The move has generated a lot of enthusiasm among private jute mill-owners, raw jute suppliers and jute-goods traders. A number of jute mill-owners, especially the industry leader Arun Bajoria, have been trying to take over the NJMC mills. The government's move might make it easy for him and others to tap their huge capacity.
Though NJMC has said preference will be given to public sector undertakings, state government companies and workers' co-operatives, trade sources say said there is little hope that they will be keen to act as conversion agents. The contracts, which would be given for the current jute year ending in June, will primarily cover conversion of raw jute to sacking, hessian and yarns. These could be renewed after the five-month test-run, depending on the performance of conversion agents.
All but one of the NJMC mills with capacities ranging from 200 tonnes per day to 48 tonnes per day are located around Calcutta.

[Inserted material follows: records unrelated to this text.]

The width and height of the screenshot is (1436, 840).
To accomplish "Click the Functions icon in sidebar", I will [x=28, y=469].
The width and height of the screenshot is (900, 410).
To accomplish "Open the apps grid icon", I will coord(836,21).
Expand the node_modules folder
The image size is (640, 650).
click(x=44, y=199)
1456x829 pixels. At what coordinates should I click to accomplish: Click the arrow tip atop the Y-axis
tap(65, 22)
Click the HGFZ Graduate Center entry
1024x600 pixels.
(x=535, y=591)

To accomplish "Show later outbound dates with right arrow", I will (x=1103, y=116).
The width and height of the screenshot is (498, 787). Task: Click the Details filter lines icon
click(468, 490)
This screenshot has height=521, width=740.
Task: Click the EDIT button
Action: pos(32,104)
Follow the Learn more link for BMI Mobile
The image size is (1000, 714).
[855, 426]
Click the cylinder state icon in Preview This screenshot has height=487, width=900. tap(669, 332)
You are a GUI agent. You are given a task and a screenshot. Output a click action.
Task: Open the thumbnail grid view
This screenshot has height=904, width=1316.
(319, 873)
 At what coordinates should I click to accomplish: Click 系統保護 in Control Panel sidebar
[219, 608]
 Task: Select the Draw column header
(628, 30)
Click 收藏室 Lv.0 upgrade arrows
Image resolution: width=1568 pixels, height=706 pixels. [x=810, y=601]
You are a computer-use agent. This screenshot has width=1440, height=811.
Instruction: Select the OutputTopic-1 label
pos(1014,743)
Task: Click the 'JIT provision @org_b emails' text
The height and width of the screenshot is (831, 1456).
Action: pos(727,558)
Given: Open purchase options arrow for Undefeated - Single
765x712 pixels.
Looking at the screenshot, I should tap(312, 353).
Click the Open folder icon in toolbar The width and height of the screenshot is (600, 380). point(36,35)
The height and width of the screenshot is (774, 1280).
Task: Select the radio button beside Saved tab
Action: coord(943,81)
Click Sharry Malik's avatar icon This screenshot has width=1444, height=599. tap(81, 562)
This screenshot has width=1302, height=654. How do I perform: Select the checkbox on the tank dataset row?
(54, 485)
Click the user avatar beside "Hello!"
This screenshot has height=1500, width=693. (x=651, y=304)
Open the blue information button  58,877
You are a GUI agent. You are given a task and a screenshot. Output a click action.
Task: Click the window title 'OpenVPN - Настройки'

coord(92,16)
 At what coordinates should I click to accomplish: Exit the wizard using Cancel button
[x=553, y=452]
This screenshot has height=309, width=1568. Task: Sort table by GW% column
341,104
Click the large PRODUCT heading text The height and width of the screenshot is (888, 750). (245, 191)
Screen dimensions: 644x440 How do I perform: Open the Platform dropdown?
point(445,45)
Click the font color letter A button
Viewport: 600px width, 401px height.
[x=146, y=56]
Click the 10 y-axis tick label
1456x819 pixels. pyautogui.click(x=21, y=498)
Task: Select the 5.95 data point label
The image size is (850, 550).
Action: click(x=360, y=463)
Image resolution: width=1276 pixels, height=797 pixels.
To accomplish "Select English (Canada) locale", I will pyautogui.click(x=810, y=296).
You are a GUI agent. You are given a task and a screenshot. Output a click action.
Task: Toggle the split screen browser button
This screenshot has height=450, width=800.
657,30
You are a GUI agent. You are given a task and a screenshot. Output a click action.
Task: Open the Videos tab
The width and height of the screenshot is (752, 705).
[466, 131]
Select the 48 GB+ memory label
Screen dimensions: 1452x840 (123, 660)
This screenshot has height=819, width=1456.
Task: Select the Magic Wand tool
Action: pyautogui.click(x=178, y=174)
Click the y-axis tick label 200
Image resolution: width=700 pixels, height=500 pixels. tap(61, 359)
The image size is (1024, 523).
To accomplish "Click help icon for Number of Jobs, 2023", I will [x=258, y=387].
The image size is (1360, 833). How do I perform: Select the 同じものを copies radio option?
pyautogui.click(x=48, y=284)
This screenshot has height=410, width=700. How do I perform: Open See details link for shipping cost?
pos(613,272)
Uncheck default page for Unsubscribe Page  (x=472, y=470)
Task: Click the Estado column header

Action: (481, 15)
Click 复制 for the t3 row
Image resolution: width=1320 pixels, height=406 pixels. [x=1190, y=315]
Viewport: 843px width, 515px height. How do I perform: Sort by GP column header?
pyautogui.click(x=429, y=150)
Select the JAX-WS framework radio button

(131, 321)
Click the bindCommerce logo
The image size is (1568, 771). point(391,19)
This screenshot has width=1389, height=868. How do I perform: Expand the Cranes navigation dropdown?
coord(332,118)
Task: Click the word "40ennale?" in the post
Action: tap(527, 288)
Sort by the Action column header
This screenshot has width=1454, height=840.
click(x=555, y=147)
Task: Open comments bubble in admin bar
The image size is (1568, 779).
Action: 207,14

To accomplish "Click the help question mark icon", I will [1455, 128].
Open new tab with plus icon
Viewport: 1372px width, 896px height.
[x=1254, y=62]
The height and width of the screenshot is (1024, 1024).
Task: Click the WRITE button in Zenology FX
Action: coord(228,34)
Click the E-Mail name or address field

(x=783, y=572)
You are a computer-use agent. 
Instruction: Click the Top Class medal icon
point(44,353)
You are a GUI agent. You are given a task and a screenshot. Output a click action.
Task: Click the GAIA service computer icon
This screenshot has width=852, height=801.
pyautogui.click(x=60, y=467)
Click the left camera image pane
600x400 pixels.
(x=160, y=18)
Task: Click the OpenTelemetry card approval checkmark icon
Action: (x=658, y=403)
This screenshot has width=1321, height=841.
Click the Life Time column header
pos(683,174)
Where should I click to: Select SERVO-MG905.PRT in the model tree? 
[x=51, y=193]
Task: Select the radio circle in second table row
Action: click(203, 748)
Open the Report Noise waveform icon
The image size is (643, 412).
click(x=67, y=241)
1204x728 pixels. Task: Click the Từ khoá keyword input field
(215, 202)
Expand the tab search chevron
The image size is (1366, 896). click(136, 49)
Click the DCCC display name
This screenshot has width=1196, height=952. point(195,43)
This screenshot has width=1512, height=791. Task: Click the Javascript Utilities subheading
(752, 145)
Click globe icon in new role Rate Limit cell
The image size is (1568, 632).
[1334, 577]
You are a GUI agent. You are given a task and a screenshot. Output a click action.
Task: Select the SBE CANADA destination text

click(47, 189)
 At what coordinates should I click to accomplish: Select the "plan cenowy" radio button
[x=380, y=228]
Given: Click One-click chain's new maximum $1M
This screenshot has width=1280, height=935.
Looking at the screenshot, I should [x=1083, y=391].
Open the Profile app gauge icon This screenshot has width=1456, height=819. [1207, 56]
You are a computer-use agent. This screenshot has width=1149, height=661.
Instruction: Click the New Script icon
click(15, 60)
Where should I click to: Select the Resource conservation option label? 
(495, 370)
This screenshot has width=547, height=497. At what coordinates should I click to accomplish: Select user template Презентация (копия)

The smallest one, the 28-tonne per day RBHM Mill, is in Bihar.
B.M. Mahapatra, who took over as chairman and managing director of NJMC earlier this month, told The Telegraph several key jute players were interested in tapping the corporation's idle capacity by taking them on lease.
The NJMC mills have been out of production since October last year after raw jute traders stopped supplies. NJMC owes them Rs 33 crore while its dues to the Jute Corporation of India stand at a whopping Rs 200 crore. Since November, the Centre stopped providing funds for salaries. The corporation, which has a combined daily capacity of 525 tonnes, has an accumulated loss of Rs 1,300 crore and has been losing Rs 120 crore annually in the past 10 years.
Mahapatra said appointing conversion agents was the only way the corporation could maintain machines and pay wages to more than 21,000 workers. Almost 10,000 workers have either retired or opted for a voluntary retirement package in the past 10 years.
In his previous stint at National Textile Corporation (NTC), Mahapatra had introduced a similar conversion arrangement at NTC's units in the eastern region. Under Mahapatra, who is also the chairman and managing director of NTC's eastern region subsidiary, ten of the 16 mills here were given away to the yarn dealers in the Sutapatty area of the city.
The arrangement had functioned smoothly without much resistance from trade unions. Workers of NTC mills working under conversion agents get their wages on time. In other divisions, including in the head-office, the payment of salaries and wages are delayed by over a month.
However, trade unions are unlikely to allow the conversion arrangement to be implemented in NJMC as smoothly as it was done in NTC.
The central trade unions in the jute sector are meeting to discuss ways to block the lease-out of NJMC mills.